The old Portmuthians who included local travel boss Peter Bath, gathered at St Christopher's Church in Southbourne, for a service by the Rev Peter Lloyd and performance by a choir from Stourfield Junior School.
Many of those attending became evacuees when Portsmouth Grammar School uprooted to Bournemouth during World War II to escape the bombing.
Others were former day pupils who joined Portsmouth Grammar School after it shifted to Bournemouth for the duration of the war.
There was also the chance to check out a war time exhibition at the back of the church compiled by reunion organiser Rayner Skeet who played the organ during the service.
Later the reunion continued at the Grange Hotel where they had lunch, swapped memories of their schooldays and reminisced about the war.
Later the former pupils now mostly aged in their seventies and eighties, took a nostalgic walk along the cliff top and visited Cliff House where many of them boarded during their evacuation but is now a boarding house run by the Salvation Army.

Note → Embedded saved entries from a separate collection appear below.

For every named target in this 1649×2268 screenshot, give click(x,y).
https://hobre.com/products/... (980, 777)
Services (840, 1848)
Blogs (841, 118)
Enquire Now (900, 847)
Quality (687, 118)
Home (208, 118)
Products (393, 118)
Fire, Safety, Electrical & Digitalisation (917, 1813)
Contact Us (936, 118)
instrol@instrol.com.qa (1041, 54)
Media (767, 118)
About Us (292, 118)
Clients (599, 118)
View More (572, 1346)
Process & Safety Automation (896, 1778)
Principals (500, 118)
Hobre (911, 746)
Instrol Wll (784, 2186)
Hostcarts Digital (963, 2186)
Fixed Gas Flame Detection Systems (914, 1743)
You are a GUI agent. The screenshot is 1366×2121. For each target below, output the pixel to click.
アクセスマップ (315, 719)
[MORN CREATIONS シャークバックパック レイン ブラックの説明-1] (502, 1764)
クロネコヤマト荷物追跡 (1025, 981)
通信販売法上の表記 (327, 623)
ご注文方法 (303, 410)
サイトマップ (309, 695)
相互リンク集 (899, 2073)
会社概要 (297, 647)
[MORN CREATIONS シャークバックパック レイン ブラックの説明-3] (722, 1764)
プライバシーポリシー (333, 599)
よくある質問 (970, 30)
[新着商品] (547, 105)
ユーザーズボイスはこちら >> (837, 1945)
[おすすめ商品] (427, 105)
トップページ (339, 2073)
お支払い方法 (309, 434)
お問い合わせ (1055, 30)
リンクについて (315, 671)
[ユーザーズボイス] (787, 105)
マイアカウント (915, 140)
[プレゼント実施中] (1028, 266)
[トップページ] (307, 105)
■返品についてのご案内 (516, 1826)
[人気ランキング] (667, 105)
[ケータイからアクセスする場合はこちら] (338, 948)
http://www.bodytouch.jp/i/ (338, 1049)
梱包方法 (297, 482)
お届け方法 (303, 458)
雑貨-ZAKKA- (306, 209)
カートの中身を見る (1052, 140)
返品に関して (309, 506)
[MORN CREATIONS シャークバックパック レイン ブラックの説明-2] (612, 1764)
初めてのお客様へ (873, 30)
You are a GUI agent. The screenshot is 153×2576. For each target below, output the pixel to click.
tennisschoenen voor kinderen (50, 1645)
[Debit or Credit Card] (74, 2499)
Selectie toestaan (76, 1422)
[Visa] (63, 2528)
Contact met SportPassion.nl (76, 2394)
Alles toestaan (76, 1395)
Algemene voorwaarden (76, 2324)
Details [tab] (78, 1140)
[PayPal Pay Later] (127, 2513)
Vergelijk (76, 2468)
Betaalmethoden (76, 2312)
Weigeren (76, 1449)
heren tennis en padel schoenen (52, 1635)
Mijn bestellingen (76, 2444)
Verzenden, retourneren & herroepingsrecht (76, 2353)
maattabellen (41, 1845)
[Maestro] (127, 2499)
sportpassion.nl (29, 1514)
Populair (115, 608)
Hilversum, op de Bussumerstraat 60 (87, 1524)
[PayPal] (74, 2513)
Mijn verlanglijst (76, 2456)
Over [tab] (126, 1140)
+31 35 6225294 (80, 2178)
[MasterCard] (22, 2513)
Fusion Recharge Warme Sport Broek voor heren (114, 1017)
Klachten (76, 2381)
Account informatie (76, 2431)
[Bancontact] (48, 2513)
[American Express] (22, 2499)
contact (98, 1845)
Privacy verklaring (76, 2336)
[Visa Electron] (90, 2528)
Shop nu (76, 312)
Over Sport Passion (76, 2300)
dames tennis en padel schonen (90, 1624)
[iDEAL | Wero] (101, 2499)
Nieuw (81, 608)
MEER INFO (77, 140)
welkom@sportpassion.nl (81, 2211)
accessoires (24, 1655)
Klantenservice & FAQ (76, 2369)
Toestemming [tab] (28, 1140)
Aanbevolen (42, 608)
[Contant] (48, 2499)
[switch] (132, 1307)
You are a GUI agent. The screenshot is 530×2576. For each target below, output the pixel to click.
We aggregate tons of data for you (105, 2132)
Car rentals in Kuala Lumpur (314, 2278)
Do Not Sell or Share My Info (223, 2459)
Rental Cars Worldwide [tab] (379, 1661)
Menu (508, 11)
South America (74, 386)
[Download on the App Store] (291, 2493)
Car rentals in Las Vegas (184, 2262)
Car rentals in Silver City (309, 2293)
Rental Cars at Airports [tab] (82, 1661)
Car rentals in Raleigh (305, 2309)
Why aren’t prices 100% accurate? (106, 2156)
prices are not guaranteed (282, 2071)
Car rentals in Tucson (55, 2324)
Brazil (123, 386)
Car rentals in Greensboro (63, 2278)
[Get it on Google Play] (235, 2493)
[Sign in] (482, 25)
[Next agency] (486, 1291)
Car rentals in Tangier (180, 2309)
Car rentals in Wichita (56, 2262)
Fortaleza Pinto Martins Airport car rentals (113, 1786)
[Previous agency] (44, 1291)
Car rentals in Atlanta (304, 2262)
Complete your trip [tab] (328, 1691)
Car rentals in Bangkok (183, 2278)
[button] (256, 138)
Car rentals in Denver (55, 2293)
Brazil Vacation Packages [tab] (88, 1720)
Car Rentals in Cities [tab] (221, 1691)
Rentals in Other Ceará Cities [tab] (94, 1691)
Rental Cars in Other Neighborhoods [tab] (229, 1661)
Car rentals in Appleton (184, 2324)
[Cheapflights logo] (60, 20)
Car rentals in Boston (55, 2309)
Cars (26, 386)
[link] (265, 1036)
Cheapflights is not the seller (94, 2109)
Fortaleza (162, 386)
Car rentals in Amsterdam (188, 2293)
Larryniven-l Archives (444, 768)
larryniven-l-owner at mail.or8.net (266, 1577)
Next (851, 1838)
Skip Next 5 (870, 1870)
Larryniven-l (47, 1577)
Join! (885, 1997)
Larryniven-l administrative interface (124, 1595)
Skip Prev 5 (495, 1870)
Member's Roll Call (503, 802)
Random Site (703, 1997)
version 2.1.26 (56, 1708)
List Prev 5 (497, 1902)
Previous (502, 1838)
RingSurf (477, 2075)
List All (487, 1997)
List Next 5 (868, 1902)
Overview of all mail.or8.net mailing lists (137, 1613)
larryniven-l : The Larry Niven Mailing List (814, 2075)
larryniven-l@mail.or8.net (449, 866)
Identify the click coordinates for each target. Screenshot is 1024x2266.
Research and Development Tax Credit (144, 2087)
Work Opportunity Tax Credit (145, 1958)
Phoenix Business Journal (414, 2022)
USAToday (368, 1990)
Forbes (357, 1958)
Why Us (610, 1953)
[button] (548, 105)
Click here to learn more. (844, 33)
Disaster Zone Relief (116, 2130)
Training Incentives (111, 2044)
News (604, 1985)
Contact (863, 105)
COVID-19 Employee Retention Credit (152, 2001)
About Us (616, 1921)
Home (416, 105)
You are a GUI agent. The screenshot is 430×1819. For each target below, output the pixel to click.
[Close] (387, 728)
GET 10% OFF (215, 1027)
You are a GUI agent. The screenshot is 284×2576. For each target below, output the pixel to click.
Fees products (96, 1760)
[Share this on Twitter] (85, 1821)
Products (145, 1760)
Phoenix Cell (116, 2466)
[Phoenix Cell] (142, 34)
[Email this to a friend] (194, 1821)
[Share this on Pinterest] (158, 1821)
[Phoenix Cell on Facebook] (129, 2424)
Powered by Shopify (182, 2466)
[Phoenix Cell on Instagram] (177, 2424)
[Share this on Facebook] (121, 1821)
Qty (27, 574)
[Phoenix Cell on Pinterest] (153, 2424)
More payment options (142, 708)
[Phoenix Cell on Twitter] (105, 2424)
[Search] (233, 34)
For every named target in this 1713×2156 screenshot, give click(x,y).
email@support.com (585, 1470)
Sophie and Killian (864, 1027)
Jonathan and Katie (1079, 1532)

Mr Skeet said: "It went splendidly. We had a nice welcome from St Christopher's Church and there were quite a few people there. One gentleman came all the way from Sydney, Australia.
"The children sang very well and I think they got a lot out of it too.
"It was very nostalgic looking over the cliffs - that's when it all came home. During the war you couldn't go down to the beach.
"We had a nice lunch. They just talked about the misdemeanours they got up to as boys.
"It was a very strict regime but it didn't stop them from larking about. And some of them remembered the German bombers coming over the cliff top.
"Some of the gentlemen who used to board at Cliff House went back there and were welcomed in to look at the old photographs.
"We had a very interesting time and it was lovely weather."